Cuando muchos de nosotros éramos niños, el acceso a las golosinas era algo restringido; en primer lugar porque nuestros padres medían el azúcar a niveles increíbles, y también porque no proliferaban los almacenes o kioscos, y por ende, la variedad en ellos. Así que estábamos condenados a usar el sagrado dinero que caía en nuestras manos para comprar algo en el almacén del barrio, o jugarse la vida en el kiosco del colegio en hora de recreo; los que han estado en una venta de bodega pueden sentirse en un lecho de rosas en comparación con lo que es sumergirse en ese mar de pirañas preadolescentes con poco tiempo y baja de azúcar.

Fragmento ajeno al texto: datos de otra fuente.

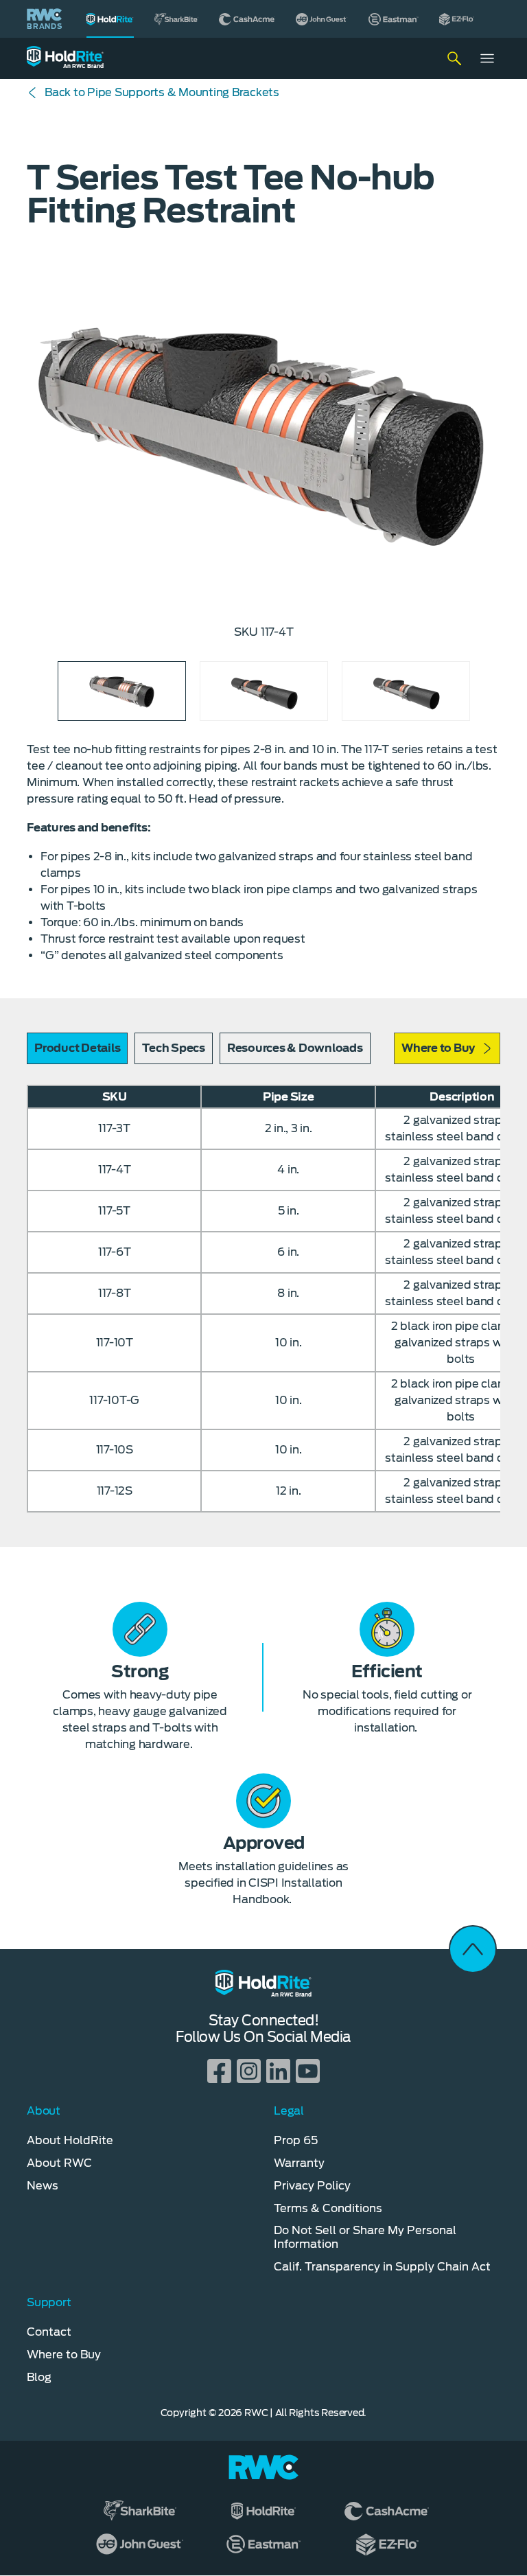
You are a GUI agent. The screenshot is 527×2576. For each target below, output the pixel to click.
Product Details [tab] (77, 1048)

Es en este entorno de ruido, poco tiempo y poco dinero que algunos dulces se convirtieron en el sueño de todos, pasando a formar parte de una mitología nacional que nos acompaña hasta el día de hoy; es cierto que en algunos casos la retrospectiva se ve endulzada por la nostalgia, pero ¿Qué importa? Esos recuerdos siguen estando ahí, y volverlos a tomar es volver a saborear.

Para comenzar esta nueva historia de artículos quiero empezar por algunas de las galletas que hicieron las delicias de muchos, a saber.

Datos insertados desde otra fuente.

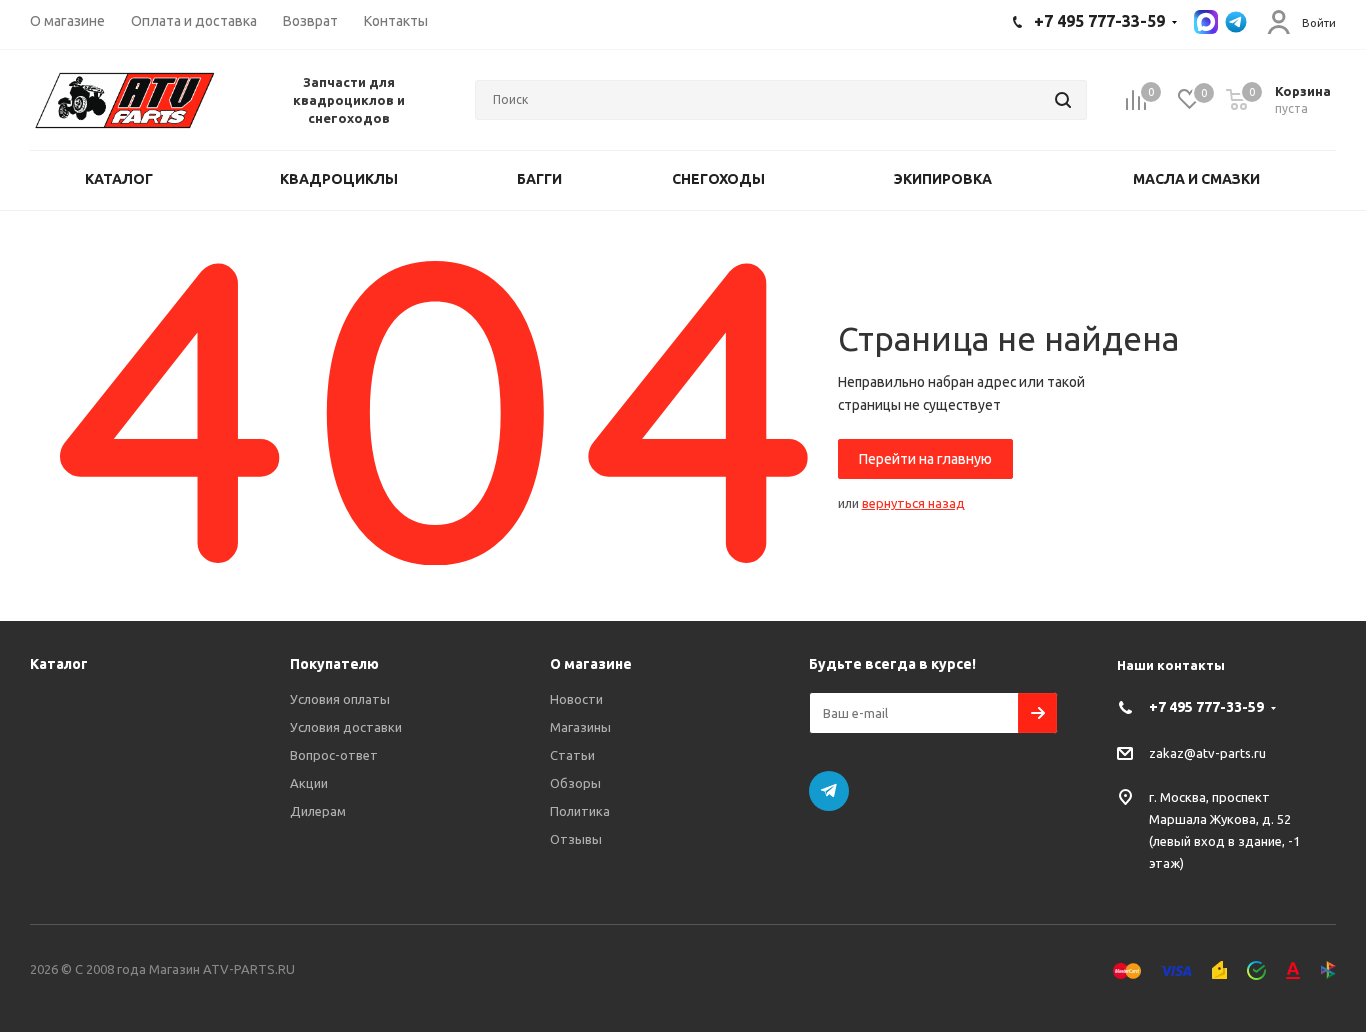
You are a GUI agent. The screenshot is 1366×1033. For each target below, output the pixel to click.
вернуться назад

303: Era el carne de cañón, el más barato en esos años; una simple galleta cubierta con chocolate, ideal para tener una en la mochila y matar el hambre en el regreso a casa, o para comer a escondidas en alguna de esas clases largas y aburridas.

Doblón: Pequeño, se podía guardar en cualquier bolsillo; este era una galleta sándwich con crema de vainilla dentro y cobertura de chocolate. Era como una especie de trampa, porque uno nunca era suficiente.

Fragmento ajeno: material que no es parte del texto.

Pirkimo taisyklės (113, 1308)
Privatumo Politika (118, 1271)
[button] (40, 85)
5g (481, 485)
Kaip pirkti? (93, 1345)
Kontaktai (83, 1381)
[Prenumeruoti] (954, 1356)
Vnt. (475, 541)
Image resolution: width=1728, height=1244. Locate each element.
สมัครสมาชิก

  Ahora con un práctico envase para llevar muchos.

Negrita: Alucinante galleta doble cuadrada, cubierta con un chocolate más amargo que otros dulces y rellena con una crema que no es igual a la del Doblón, no me importa lo que digan. La negrita era un poco más cara que algunos de sus competidores, de modo que era placer de pocas ocasiones; en verano el trabajo era doble, porque al abrirla, el chocolate se pegaba en el envase, y por nada del mundo lo ibas a perder.

Otra presentación numerosa.

Tabletón: Quien no se haya comido uno, que salga de esta sección; basados en un concepto extremadamente sencillo -es una simple galleta delgada con cobertura sabor chocolate-, fue diseñado para vender en los kioscos. Costaban diez o veinte pesos, lo que te hacía sentir como Bill Gates a la hora de comprar, porque con poco te llevabas mucho; aunque sus creadores lo nieguen, hay algo adictivo en comer de estas golosinas. Quiero agregar que, con la actualización de los tiempos, algunos de estos dulces siguen existiendo, y algunos han sido honrados con ediciones especiales, como este alucinante balde de tabletones. ¿Para compartir?

No hay resistencia contra esto.

Estas galletas con agregado fueron la pasión de miles hace años, y algunos siguen existiendo hasta el día de hoy, claro que no con esos precios de hace más de tres décadas; fueron también la tortura de los padres, ya que cualquiera de estos en más de una unidad despertó las icónicas frases “después no quieres almorzar por andar comiendo esas cosas” o “se te van a caer los dientes por comer tanto dulce” entre otras.

Y bastante razón tenían, dicho sea de paso.

Con esto termino este dulce recuerdo ¿les bajó un antojo ahora mismo? Porque a mí sí.

Nos volvemos a encontrar dentro de un mes en el tercer martes, con otra revisión a productos con los que endulzamos nuestra vida, porque recordar es volver a vivir.